平成9年度から生涯学習情報提供体制整備事業として,生涯学習情報の全国的な提供体制を国立教育会館に整備するとともに,都道府県段階において,コンピュータ等を活用して各種の学習機会に関する情報を適切に提供し,学習の内容や方法について助言・援助する体制の整備を推進する。
放送大学においては,地域学習センターを整備するとともに,放送大学の対象地域の全国化を推進する。平成9年度においては通信衛星を利用して全国に視聴の機会を提供する。
社会教育施設や教育委員会が開設する各種の学級・講座を始め,地域住民の多様な社会教育活動を総合的に推進するため,市町村が実施する地域社会教育活動総合事業に対し補助を行う。
地域において,ボランティア活動などを始めとする社会参加活動を総合的に実施している老人クラブに対し助成を行う。
平成9年度から高齢者の地域社会への参加の推進及び世代間の理解の促進のための各種交流事業等を実施する高齢者の学習・社会参加活動推進事業を展開する。
ボランティア活動入門講座の開催,情報誌の発行,登録・あっせん・相談等を行う市区町村ボランティアセンター活動事業,地域の特性に見合ったきめ細かな福祉サービスが効率的,総合的に提供される体制をつくる地域福祉総合推進事業に対し補助を行う。
公営住宅については,老人世帯向公営住宅の供給を推進するとともに,高齢者の単身入居を認める。
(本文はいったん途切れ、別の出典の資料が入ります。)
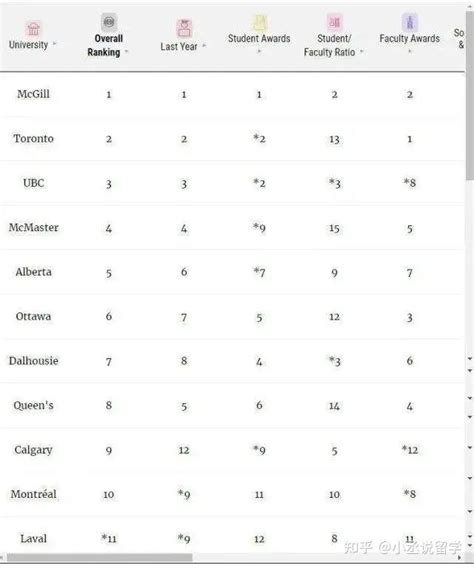Click the Faculty Awards icon
The width and height of the screenshot is (474, 568).
pos(410,22)
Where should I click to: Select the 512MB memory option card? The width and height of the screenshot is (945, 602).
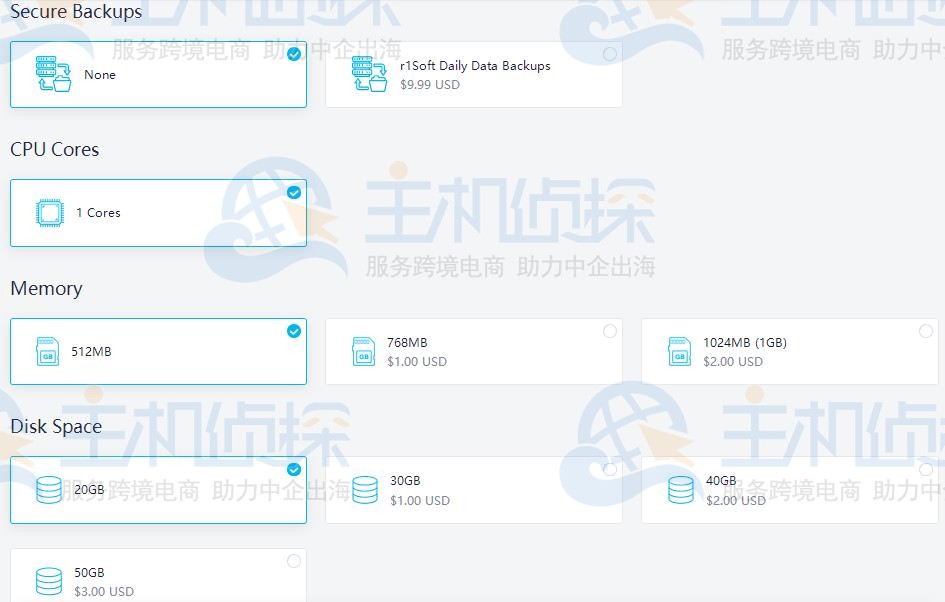pyautogui.click(x=158, y=351)
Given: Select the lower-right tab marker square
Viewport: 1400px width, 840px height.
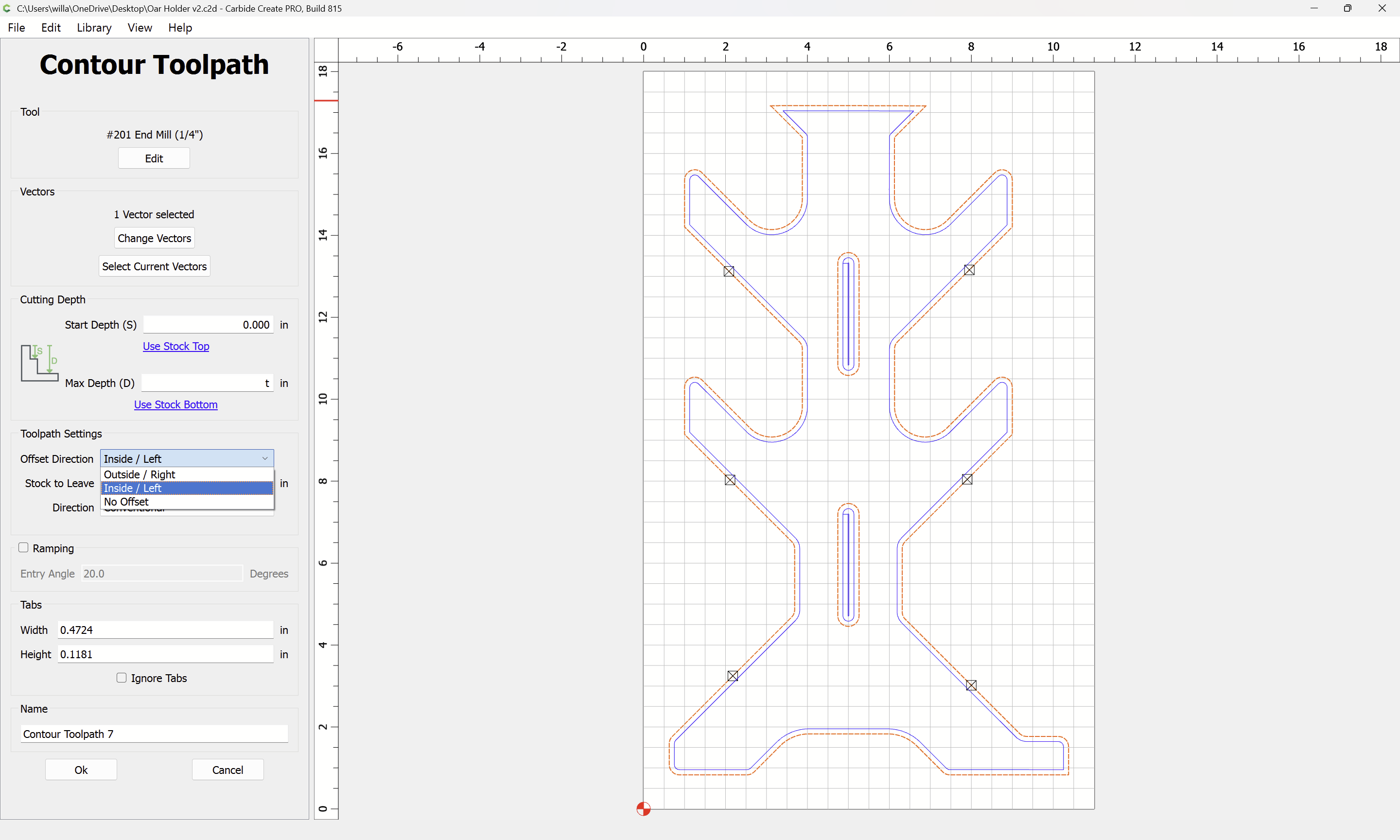Looking at the screenshot, I should tap(971, 685).

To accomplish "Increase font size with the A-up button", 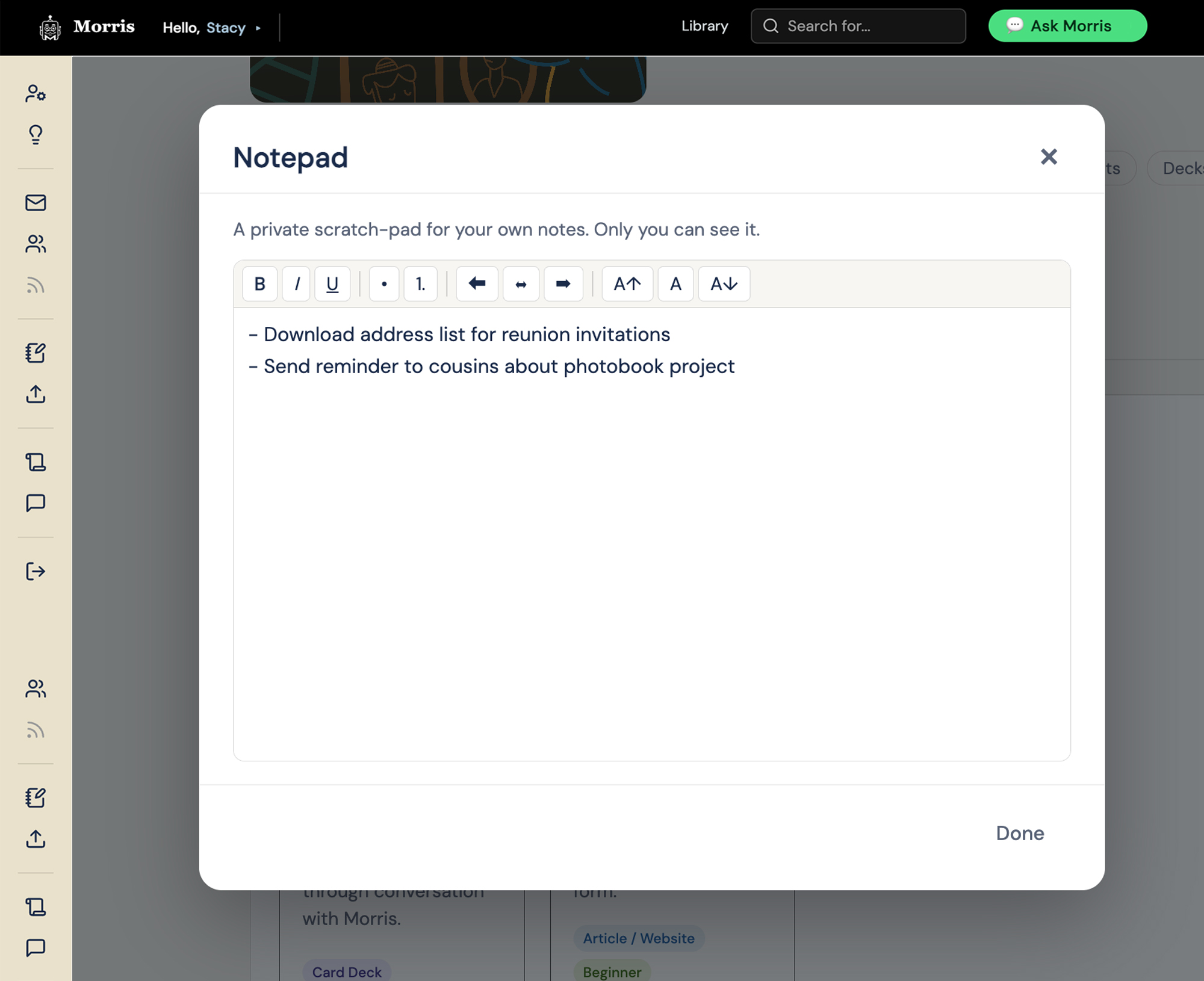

また,公団賃貸住宅においては,高齢者同居世帯等に対する入居又は住宅変更における優遇措置を行う。平成9年度には,特定優良賃貸住宅において,高齢者向けの設備の設置等に要する費用を新たに補助対象とする。
住宅金融公庫においては,高齢者に対応した構造・仕様等をあらかじめ備えた住宅に対して割増貸付を行うとともに,高齢者用の設備設置を行う場合に割増貸付を実施する。
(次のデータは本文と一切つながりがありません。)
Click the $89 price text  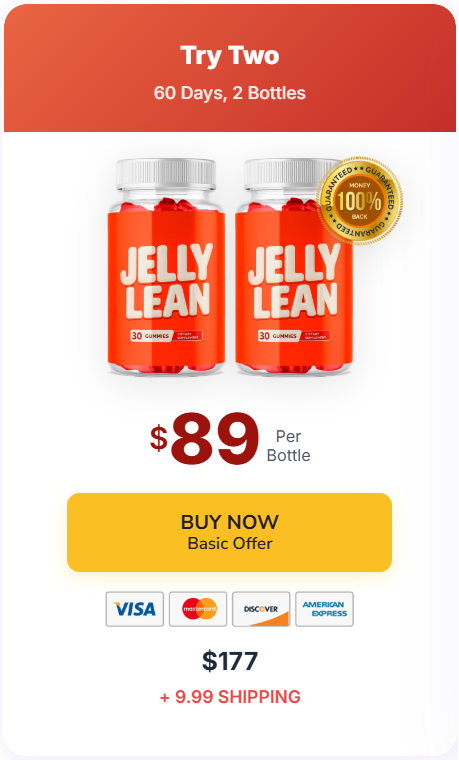point(204,439)
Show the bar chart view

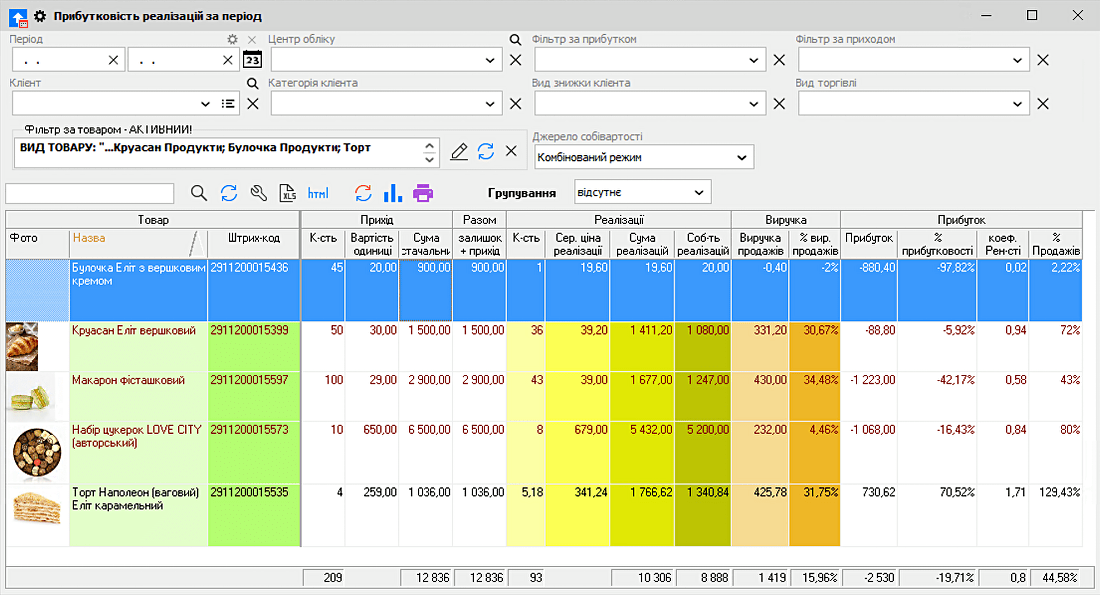click(393, 193)
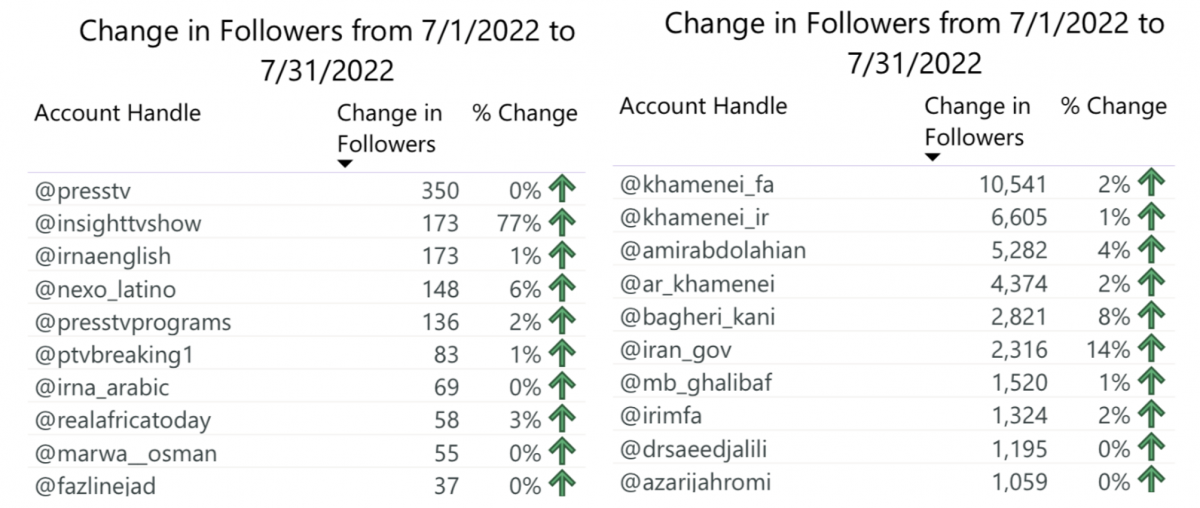This screenshot has width=1200, height=508.
Task: Sort the left table by % Change header
Action: click(x=525, y=114)
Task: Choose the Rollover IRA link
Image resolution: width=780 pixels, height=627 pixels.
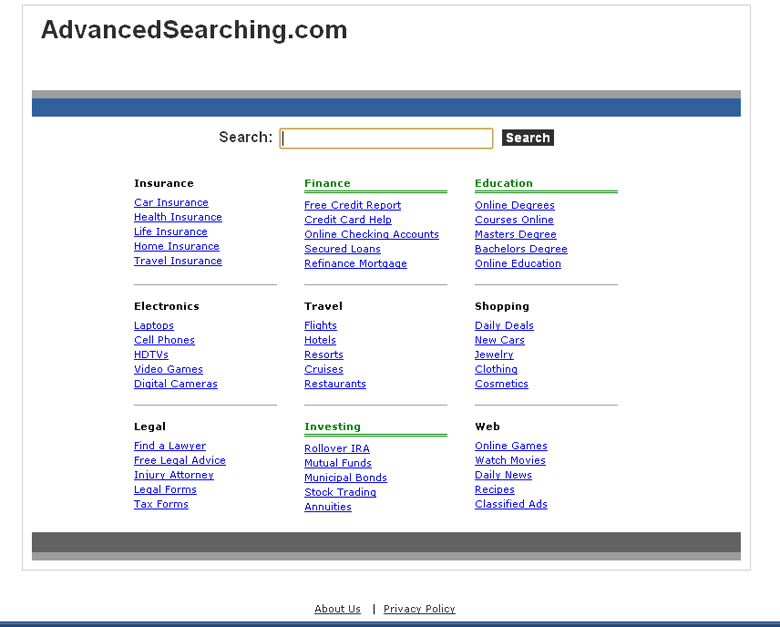Action: point(336,449)
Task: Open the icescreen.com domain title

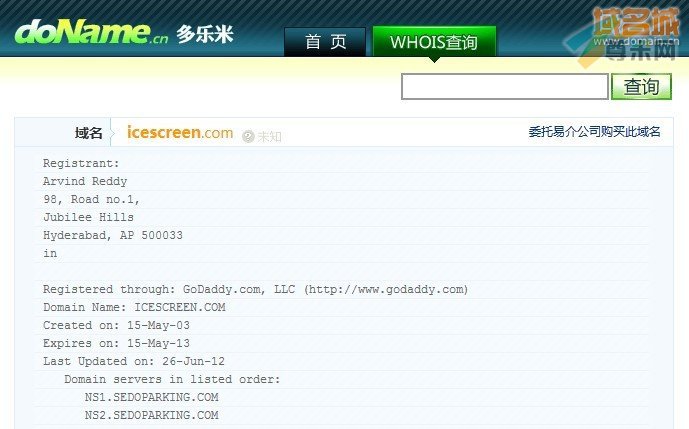Action: coord(180,132)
市町村の高齢者向け住宅の整備指針に従い,シルバーハウジング・プロジェクト事業を推進する。
鉄道駅,旅客船・空港ターミナルにおけるエレベーター・エスカレーター等の施設整備を促進するとともに,乗合バス事業者が行うリフト付バス,スロープ付バス等の導入を促進する。
病院,百貨店,銀行等の不特定多数の人が利用する特定建築物のバリアフリー化を推進する。官庁施設についても,身体障害者対応エレベーターの整備等を実施する。
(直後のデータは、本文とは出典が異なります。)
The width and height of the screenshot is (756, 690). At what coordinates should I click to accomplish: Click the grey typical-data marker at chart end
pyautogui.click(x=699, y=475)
高齢者等が利用する社会福祉施設を中心市街地等の利用しやすい場所に適正に配置するため,市街地再開発事業及び土地区画整理事業等における社会福祉施設等の円滑な導入のための補助を行う。また,福祉・医療施設と一体となった公園の整備を推進する。
第6次交通安全基本計画等の考え方を踏まえ,高齢者への交通安全意識の普及徹底,高齢者等が安心してくらせる道路環境づくり,高齢者の安全運転対策及び高齢者の交通行動等の調査研究を推進する。
高齢者を犯罪や事故から保護するため,交番,駐在所の警察官を中心に,巡回連絡等を通じて高齢者宅を訪問するなどの施策を推進する。
病院,老人ホーム等の施設を守る土砂災害対策の重点的な実施,高齢化率の特に高い地域等が激甚な水害,土砂災害を受けた場合の再度災害防止を図る。
快適な都市環境の形成については,都市公園等の整備を行う。また,活力ある農山漁村の形成については,農村総合整備事業(高福祉型)等を推進する。
痴呆疾患,骨粗しょう症等の高齢者に特有の疾病については,長寿科学総合研究事業等において調査研究を進める。
福祉用具及び医療機器については,医療や福祉に対するニーズの高い研究開発を効率的に実施するためのプロジェクトの推進,多分野にわたる福祉機器技術開発の横断的基盤技術の研究の強化等を行う。
老人性痴呆の研究等については,長寿医療研究センター等において推進するほか,平成9年度には,人工臓器や在宅医療機器等の高度な治療機器の研究開発について,補助制度を創設する。
国立大学等においては,老化等の長寿関連の研究を行うほか,科学研究費補助金等により大学等の研究者に対し研究費等の補助を行う。